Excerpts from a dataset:
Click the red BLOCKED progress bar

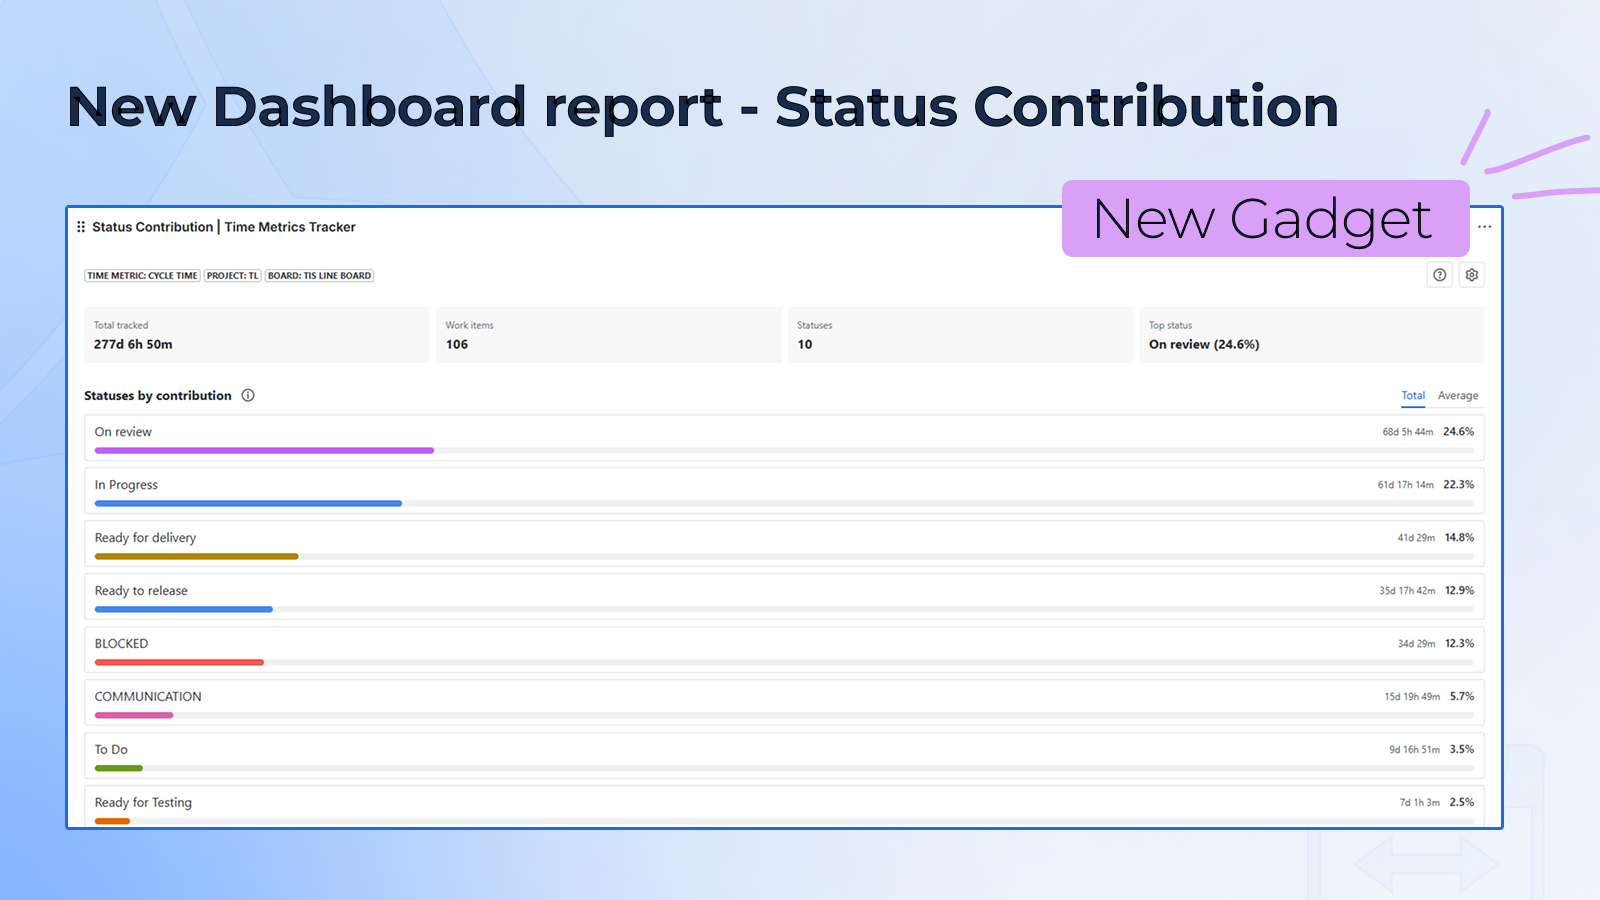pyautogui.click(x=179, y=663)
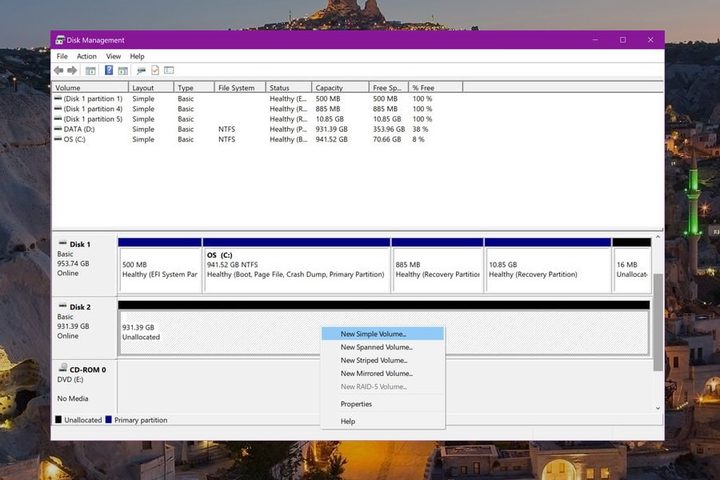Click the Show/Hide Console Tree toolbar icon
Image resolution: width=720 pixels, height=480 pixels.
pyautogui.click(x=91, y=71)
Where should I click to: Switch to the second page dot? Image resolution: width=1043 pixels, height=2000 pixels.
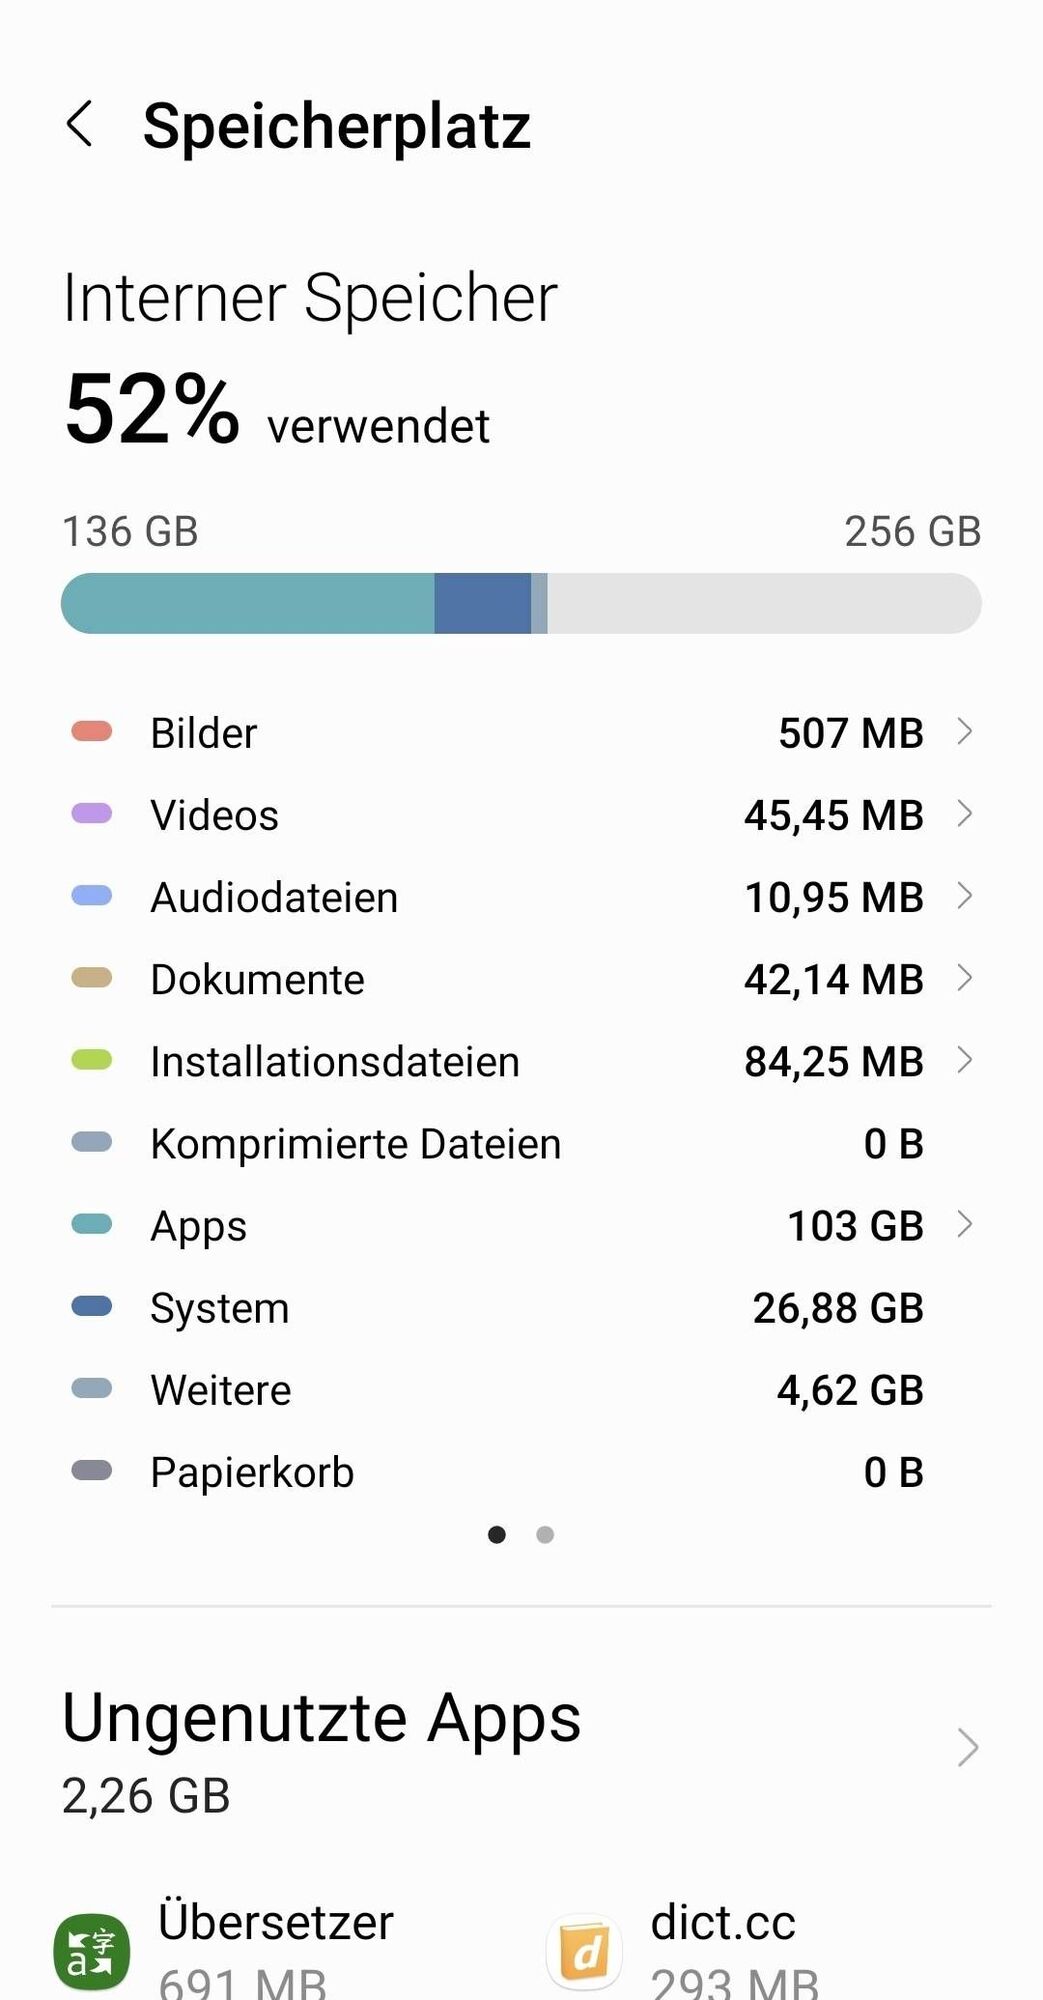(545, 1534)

* DIRECTIONS FOR THIS TASK *
Please print the entries shown above again, exactly, and skip the pictures.

* TASK SOLUTION *
Click the red BLOCKED progress bar

pyautogui.click(x=179, y=663)
Click the Show/Hide Console Tree toolbar icon
Image resolution: width=720 pixels, height=480 pixels.
pyautogui.click(x=91, y=71)
Where should I click to: Switch to the second page dot? Image resolution: width=1043 pixels, height=2000 pixels.
(545, 1534)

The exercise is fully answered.